==== DATASET EXCERPTS ====
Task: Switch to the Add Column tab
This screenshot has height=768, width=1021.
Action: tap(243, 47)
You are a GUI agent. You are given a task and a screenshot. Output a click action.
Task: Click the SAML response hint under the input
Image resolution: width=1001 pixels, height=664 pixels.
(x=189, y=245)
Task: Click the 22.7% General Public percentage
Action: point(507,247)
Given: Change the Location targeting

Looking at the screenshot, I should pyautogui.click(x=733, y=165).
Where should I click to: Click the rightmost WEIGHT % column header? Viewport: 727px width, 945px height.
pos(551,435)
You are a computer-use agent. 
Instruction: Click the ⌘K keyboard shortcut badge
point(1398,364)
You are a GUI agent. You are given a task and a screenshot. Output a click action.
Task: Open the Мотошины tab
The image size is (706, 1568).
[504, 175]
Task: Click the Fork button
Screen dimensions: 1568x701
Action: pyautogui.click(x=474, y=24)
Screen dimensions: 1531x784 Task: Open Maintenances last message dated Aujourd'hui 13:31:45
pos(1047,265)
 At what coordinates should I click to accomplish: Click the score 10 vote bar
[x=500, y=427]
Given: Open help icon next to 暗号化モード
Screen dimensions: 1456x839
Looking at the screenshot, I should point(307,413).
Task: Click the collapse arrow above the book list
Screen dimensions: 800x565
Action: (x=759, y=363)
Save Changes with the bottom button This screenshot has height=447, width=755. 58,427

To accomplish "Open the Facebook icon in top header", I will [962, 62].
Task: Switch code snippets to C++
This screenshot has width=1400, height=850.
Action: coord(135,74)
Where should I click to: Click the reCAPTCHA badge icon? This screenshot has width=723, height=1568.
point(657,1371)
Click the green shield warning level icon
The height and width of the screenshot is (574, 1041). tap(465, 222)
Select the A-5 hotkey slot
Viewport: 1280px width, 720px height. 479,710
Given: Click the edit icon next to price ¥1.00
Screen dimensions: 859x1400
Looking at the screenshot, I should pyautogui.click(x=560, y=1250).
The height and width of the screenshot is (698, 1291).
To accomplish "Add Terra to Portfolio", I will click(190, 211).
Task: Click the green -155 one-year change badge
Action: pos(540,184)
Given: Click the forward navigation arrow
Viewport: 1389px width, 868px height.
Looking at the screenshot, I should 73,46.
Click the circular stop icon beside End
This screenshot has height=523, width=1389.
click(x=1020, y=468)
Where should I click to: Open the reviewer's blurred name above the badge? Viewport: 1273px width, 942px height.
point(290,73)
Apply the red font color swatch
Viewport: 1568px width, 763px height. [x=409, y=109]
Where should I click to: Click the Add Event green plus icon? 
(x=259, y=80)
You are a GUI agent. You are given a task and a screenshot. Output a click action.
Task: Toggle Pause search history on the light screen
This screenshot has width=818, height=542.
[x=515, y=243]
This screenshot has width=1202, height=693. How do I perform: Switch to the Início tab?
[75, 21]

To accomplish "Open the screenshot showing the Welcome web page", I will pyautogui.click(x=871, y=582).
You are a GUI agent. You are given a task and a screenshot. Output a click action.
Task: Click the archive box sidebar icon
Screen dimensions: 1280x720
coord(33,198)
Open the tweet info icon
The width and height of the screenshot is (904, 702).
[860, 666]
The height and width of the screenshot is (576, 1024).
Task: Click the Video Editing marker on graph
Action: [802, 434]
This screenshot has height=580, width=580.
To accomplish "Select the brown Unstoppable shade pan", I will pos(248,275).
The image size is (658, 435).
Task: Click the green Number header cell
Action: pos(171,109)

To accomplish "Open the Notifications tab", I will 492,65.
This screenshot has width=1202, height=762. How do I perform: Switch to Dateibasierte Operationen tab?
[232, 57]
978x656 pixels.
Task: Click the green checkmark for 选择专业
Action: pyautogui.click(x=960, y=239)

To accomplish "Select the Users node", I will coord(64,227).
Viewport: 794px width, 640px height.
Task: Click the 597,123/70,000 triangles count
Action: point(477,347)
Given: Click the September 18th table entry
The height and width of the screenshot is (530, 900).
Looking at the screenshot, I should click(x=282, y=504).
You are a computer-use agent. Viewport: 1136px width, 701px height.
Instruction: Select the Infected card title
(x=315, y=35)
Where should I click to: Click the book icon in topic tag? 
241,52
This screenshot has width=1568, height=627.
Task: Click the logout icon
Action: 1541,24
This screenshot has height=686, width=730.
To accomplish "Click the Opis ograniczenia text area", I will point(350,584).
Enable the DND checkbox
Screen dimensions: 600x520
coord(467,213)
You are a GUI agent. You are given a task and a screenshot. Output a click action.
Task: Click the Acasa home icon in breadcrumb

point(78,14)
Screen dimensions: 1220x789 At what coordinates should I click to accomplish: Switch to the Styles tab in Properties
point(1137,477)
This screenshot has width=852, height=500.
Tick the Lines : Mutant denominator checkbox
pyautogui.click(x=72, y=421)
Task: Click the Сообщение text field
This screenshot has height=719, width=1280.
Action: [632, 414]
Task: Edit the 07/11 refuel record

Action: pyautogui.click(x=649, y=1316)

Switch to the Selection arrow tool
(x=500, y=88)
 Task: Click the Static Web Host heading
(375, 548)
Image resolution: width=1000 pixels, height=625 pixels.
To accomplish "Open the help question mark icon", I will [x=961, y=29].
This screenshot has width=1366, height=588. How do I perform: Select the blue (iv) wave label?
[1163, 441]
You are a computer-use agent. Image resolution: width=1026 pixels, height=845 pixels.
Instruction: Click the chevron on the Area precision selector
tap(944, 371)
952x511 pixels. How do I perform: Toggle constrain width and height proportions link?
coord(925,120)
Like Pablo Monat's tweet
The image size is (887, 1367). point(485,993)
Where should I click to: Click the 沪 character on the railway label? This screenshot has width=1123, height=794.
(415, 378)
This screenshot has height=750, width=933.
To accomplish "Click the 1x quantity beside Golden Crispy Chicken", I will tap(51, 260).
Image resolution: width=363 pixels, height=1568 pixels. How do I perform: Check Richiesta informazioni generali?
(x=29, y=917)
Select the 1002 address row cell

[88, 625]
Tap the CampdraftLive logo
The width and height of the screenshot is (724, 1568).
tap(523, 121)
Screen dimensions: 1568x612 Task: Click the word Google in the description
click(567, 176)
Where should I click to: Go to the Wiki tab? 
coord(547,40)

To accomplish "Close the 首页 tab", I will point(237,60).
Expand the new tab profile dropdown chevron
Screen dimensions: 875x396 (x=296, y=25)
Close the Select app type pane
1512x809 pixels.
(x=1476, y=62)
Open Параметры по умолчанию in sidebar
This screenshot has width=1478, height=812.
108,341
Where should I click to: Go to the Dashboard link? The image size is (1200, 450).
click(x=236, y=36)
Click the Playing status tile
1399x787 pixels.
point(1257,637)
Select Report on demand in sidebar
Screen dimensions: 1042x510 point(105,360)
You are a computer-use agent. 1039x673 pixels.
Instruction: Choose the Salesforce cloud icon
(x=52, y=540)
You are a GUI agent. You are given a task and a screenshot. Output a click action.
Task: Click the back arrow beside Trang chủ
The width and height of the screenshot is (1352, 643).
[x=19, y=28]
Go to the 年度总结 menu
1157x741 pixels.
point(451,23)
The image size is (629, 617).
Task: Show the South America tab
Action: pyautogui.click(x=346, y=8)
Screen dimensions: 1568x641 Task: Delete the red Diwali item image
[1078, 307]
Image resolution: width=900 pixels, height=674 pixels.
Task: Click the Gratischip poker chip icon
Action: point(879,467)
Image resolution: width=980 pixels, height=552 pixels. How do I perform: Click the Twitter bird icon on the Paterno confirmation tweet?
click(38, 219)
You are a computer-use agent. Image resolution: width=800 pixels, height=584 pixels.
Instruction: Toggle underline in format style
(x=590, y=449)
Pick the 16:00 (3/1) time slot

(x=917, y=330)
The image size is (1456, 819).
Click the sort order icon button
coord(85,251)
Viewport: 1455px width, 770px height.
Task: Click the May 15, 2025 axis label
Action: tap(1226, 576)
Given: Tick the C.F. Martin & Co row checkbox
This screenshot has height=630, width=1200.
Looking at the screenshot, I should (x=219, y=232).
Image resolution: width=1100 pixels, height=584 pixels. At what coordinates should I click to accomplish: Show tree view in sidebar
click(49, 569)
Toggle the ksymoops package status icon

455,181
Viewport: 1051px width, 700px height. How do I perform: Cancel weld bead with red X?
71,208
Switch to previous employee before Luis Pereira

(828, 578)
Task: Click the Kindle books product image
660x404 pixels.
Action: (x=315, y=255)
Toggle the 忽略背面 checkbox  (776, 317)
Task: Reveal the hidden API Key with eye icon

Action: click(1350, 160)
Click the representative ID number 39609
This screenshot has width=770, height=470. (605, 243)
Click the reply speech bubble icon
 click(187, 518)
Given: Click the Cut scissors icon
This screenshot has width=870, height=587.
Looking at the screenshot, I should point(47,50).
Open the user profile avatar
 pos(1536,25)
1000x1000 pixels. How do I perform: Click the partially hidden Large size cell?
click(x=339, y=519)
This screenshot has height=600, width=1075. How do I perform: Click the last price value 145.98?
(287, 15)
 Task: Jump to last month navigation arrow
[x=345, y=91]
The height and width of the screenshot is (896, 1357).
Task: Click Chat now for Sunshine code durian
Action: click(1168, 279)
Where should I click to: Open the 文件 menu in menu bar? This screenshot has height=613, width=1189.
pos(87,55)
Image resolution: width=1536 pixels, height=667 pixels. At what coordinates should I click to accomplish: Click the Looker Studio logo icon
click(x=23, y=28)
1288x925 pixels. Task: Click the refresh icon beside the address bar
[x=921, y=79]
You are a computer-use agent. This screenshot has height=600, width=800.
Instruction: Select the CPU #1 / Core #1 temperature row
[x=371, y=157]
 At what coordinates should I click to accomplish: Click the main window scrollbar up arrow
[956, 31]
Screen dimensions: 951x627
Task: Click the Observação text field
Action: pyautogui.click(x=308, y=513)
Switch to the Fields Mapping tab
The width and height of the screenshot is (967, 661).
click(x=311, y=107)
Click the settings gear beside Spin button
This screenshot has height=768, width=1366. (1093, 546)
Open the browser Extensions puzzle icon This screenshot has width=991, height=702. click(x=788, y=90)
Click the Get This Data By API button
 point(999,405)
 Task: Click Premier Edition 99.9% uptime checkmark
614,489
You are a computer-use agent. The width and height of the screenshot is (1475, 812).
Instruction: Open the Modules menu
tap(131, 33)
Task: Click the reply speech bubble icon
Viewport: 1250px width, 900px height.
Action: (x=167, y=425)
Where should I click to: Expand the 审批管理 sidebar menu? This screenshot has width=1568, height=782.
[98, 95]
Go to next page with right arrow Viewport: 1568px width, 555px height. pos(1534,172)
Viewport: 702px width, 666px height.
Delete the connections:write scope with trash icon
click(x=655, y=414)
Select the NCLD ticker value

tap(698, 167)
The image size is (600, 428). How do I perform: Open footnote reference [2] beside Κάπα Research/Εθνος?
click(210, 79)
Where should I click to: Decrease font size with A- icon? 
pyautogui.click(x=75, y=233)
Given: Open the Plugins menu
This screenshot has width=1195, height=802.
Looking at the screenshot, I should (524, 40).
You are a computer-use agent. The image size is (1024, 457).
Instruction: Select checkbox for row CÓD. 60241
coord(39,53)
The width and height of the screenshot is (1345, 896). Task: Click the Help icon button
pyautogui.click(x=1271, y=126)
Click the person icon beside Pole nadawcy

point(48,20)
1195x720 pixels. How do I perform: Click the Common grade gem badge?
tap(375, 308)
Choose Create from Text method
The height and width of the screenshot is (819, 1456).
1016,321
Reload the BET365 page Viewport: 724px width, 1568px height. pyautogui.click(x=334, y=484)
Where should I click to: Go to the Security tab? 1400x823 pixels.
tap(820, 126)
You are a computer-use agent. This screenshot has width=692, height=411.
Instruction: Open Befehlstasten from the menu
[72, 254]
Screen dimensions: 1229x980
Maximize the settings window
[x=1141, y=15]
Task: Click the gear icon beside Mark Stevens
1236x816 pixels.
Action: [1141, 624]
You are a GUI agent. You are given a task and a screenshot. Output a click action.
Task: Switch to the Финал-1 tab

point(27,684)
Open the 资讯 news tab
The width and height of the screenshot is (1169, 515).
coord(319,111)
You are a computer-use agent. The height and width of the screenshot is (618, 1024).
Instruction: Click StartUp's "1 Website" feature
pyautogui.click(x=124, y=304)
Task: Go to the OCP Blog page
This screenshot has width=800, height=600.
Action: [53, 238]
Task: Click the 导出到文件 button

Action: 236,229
====
◆ WHAT NEEDS TO BE DONE
Using the listing above, return word for word each line from the one that has "Image resolution: width=1000" through the one that has "This screenshot has height=750, width=933.", and no line outside that range.

◆ FINISHED TASK
Image resolution: width=1000 pixels, height=625 pixels.
To accomplish "Open the help question mark icon", I will [x=961, y=29].
This screenshot has width=1366, height=588. How do I perform: Select the blue (iv) wave label?
[1163, 441]
You are a computer-use agent. Image resolution: width=1026 pixels, height=845 pixels.
Instruction: Click the chevron on the Area precision selector
tap(944, 371)
952x511 pixels. How do I perform: Toggle constrain width and height proportions link?
coord(925,120)
Like Pablo Monat's tweet
The image size is (887, 1367). point(485,993)
Where should I click to: Click the 沪 character on the railway label? This screenshot has width=1123, height=794.
(415, 378)
This screenshot has height=750, width=933.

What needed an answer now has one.